Days before airport shooting, Florida lawmakers worked on bill to allow guns in airports

Security officials worry that areas like baggage claim are already too vulnerable.

Law enforcement officers at Fort Lauderdale–Hollywood International Airport on Friday. CREDIT: AP Photo/Wilfredo Lee
Law enforcement officers at Fort Lauderdale–Hollywood International Airport on Friday. CREDIT: AP Photo/Wilfredo Lee

On Friday, a gunman opened fire in the Fort Lauderdale-Hollywood International Airport airport in Florida, killing at least five people and wounding eight.

The incident, which was the sixth mass shooting in the U.S. so far this year, reportedly began after the suspect retrieved a pistol from his checked case, went to the bathroom to load it, and opened fire inside baggage claim.

But just last week, Florida lawmakers began rallying support for SB 140, a state bill that would repeal laws which, among other things, ban guns in airport terminals like the one where the shooting occurred. If passed, the legislation would allow those with concealed carry licenses to bring guns into passenger terminals.

In the wake of the shooting, Florida’s Gov. Rick Scott (R) was already calling to keep politics out. “It’s no time to be political,” he said.

Florida’s bill was sent to committee just three days before the shooting. It was deemed to have a high likelihood of passing out of the Senate Judiciary Committee; similar legislation had died in committee previously because the former chair didn’t schedule a vote, but he lost his bid for reelection. The new chair, Greg Steube (R), is a sponsor of the bill and huge proponent of getting rid of gun-free zones.


“If you want to kill as many people as possible before the cops arrive then you are likely to go to a place where law-abiding citizens can’t carry,” Steube said when he filed the bill. “That’s what we’ve seen, time and time again and why I think we shouldn’t have them.”

The bill was also assigned to a committee chaired by a Republican senator who sponsored the House version of Florida’s “stand your ground” law and another chaired by a Republican who voted in favor of allowing concealed carry guns on college campuses.

The bill has to make it through the assigned committees before it can be considered by the senate during the legislative session that starts in March.

Current U.S. regulations allow those with proper licensing paperwork to check unloaded guns in their luggage so long as they declare the weapons and pack them in locked, hard-sided cases. Ammunition can also be checked in locked, hard-sided cases; small arms ammunition can be checked in the same case as a gun.

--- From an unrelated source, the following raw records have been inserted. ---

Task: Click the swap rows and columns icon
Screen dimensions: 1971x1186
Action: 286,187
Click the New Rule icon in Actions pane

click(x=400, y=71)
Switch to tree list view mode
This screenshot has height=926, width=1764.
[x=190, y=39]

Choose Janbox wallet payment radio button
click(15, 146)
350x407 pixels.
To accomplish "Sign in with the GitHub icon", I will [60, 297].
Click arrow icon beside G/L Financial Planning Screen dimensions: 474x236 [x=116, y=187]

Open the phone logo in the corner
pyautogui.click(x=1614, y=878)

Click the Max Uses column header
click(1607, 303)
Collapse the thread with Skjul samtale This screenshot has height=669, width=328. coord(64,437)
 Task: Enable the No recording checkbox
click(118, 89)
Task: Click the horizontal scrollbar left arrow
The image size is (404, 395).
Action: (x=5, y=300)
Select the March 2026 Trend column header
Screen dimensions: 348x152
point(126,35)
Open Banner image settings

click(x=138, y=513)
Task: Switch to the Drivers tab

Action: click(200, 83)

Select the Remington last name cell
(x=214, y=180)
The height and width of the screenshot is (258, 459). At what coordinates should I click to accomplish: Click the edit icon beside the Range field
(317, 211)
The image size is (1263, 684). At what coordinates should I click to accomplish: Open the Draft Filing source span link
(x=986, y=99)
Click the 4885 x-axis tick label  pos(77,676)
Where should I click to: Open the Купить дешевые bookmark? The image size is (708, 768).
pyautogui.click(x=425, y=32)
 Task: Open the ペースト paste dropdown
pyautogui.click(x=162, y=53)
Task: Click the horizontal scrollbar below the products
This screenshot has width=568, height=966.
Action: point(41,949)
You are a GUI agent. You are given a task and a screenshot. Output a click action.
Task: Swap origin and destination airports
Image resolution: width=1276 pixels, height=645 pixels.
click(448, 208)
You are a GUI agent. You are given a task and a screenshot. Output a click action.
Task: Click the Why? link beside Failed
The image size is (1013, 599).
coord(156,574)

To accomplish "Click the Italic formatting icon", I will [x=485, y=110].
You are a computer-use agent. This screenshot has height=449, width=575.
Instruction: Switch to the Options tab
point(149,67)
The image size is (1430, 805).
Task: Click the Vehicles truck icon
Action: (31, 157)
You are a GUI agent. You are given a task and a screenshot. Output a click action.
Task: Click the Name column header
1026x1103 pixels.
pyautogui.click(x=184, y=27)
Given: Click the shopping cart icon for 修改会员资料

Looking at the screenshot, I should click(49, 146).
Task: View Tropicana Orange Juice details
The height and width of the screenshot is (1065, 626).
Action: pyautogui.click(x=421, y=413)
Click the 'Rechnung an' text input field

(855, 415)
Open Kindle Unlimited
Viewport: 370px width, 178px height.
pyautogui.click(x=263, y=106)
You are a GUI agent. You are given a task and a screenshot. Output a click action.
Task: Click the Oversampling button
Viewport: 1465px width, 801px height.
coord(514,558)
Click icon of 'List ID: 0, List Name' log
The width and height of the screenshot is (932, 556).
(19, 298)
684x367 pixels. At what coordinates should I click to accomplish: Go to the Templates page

Rather than looking to allow more guns in airport terminals, however, security officials are worried there aren’t enough regulations to keep them out. “I am very concerned about a weapon in this airport,” Patrick Gannon, deputy executive director for law enforcement & homeland security at Los Angeles International Airport, told the Wall Street Journal. “This incident highlights that concern.”


Baggage claim areas are particularly troubling because there is so much activity, and so far most security is focused on theft, not violence.

The country has already seen shootings in and around airports in recent years. In 2013, a gunman opened fire outside the security zone of a terminal in Los Angeles International Airport, killing a Transportation Security Administration officer and wounding others. Earlier that same year, a gunman opened fire inside a terminal at Houston’s George Bush Intercontinental Airport before turning the gun on himself.